Time series and state space model with generalized extreme value distributed marginals and α-stable distributed errors

Abstract

This thesis is mainly focused on the estimation and filtering of extreme events time series and models with generalized extreme value distributed marginals and the multiplicative errors from α-stable distribution. First a non-linear time series with Fréchet distributed marginals and α-stable distributed errors is considered. To estimate the stability parameter, three recursive procedures are proposed. The first is based on the Hill estimation, the second is a modified Fan’s estimation that uses the property of the α-stable distribution, and the last is an application of Kantorovich-Wasserstain metric.

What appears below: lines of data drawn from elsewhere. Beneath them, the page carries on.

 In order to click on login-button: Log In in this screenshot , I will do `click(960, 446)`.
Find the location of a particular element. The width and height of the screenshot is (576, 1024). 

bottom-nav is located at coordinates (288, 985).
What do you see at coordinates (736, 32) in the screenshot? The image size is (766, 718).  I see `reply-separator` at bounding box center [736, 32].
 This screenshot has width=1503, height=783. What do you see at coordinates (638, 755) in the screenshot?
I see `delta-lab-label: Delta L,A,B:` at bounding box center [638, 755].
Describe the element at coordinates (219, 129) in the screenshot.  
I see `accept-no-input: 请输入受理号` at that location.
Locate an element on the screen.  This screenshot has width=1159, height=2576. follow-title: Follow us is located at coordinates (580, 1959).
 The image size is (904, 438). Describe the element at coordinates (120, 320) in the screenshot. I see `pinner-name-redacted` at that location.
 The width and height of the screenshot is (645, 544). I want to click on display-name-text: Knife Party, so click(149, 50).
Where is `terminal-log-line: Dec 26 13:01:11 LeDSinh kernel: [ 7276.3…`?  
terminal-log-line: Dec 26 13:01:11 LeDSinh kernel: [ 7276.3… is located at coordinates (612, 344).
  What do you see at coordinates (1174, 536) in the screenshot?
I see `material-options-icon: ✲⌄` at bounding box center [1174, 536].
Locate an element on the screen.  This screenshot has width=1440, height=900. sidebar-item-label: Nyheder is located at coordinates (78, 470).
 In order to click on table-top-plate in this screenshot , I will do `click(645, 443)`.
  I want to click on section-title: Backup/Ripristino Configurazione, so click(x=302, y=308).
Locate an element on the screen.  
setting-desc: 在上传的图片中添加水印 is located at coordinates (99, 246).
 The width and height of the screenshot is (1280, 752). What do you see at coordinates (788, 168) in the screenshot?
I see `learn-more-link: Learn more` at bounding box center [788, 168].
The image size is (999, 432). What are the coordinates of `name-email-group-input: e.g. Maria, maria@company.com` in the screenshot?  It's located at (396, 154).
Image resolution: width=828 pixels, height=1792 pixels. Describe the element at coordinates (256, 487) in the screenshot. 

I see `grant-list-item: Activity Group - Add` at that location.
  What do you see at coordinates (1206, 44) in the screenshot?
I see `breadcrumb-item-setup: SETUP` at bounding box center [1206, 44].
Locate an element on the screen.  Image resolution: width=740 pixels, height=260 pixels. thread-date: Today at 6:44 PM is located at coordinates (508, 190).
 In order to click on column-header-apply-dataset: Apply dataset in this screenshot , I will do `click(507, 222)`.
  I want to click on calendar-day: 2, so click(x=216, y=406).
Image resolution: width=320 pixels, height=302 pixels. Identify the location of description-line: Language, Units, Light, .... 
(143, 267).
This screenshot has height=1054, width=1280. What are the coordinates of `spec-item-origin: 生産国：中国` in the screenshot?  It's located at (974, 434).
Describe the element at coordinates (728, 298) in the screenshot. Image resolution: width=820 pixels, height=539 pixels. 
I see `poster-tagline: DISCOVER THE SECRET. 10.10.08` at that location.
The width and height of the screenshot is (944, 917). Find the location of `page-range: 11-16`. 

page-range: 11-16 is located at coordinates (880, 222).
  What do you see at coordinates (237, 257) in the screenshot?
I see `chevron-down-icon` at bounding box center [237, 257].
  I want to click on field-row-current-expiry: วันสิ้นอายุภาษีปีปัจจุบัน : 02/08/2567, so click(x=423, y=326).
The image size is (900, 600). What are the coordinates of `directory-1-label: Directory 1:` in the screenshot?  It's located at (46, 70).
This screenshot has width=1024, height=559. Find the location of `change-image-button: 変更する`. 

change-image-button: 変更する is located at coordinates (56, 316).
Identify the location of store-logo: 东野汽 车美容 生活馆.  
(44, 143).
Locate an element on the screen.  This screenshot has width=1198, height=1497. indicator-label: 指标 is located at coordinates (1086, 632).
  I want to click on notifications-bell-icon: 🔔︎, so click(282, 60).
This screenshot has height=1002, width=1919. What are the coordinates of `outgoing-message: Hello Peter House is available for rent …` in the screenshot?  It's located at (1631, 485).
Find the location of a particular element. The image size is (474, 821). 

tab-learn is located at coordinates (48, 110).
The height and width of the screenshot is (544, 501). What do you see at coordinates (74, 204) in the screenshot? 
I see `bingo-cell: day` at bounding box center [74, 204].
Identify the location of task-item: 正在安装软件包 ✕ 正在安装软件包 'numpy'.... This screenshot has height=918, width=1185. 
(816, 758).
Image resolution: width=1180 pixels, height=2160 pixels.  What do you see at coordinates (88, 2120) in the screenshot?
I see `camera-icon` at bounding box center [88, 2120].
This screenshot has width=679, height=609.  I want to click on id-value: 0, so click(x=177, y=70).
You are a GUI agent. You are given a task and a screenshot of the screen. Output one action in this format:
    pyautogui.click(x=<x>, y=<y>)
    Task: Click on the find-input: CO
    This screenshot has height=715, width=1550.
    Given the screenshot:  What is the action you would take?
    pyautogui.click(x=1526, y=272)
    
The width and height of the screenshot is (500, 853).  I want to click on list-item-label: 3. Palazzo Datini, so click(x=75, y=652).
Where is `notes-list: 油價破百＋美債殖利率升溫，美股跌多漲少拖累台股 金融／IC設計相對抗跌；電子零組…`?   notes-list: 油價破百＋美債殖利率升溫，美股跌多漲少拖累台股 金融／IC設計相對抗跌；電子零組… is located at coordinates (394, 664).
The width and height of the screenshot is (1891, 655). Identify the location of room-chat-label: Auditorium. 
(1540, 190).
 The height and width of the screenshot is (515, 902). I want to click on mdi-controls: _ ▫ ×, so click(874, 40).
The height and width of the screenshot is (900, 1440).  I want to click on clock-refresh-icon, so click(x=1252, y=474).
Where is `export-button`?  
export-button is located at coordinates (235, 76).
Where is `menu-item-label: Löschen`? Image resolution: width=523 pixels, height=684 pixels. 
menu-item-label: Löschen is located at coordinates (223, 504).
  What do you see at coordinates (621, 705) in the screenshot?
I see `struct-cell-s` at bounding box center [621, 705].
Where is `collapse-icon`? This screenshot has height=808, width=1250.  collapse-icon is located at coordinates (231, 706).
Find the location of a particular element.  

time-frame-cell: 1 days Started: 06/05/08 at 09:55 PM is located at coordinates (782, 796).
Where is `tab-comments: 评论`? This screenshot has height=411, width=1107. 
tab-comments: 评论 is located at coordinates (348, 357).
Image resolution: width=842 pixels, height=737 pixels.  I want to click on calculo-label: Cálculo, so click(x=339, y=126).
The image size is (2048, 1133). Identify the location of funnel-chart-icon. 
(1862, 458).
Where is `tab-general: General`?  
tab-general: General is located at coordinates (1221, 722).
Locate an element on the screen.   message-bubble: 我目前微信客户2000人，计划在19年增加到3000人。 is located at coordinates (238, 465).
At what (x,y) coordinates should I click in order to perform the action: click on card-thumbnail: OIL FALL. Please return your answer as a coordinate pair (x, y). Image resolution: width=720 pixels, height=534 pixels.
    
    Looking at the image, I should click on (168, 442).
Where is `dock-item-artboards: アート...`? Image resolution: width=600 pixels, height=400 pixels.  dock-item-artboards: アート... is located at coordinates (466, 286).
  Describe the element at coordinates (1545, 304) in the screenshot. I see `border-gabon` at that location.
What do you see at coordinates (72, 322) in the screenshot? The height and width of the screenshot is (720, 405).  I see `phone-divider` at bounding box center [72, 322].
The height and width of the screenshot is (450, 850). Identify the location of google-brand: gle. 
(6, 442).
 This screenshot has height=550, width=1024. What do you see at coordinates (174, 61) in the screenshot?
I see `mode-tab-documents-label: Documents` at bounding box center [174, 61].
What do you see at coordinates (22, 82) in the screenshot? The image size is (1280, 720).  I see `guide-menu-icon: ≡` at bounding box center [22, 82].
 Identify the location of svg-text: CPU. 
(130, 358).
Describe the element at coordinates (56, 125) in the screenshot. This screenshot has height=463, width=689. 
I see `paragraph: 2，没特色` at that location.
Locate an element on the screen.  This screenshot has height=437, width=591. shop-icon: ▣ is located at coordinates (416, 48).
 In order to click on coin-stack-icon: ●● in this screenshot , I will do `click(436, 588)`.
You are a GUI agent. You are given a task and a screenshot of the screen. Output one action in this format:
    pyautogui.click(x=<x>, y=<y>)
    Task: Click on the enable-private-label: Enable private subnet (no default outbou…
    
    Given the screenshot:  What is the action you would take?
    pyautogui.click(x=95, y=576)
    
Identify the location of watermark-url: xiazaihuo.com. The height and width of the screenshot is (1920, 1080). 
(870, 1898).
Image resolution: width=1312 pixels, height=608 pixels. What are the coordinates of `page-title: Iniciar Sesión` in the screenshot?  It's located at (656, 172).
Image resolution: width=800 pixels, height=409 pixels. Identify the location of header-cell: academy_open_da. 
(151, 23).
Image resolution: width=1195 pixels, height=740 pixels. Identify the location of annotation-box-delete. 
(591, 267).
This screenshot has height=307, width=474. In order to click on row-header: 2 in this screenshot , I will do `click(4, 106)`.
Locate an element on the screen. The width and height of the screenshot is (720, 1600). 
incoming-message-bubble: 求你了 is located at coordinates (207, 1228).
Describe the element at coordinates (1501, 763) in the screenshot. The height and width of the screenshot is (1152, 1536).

For the state space model with generalized extreme value distributed marginals and α-stable distributed errors, the estimation is more complex, especially when the stability parameters are small. In the model with Gumbel distributed marginals, if one of the stability parameter is known, a procedure that generates an ensemble from the known error distribution by Monte Carlo followed by estimation is proposed. For a model with generalized extreme value distributed marginals and unknown stability parameters, first a recursive regression estimation is applied to obtain the generalized extreme valued parameters, then the Yule-Walker estimation or generalized least square regression model is used to estimate the stability parameters. Regarding filtering, the estimation of unobserved states and their empirical conditional densities are our interests. The estimation of states is obtained numerically via Monte Carlo, based on the model structure. This procedure outperforms Kalman filter. As to the empirical conditional density, sequential importance sampling with different importance functions, particle filter with discrete sample space, auxiliary particle filter and plain linearization are used and compared. The asymptotic properties and rates of convergence of the proposed estimations are studied analytically and through simulation. The methods and procedures developed in this thesis have been applied to analyze the air pollution data in New York city.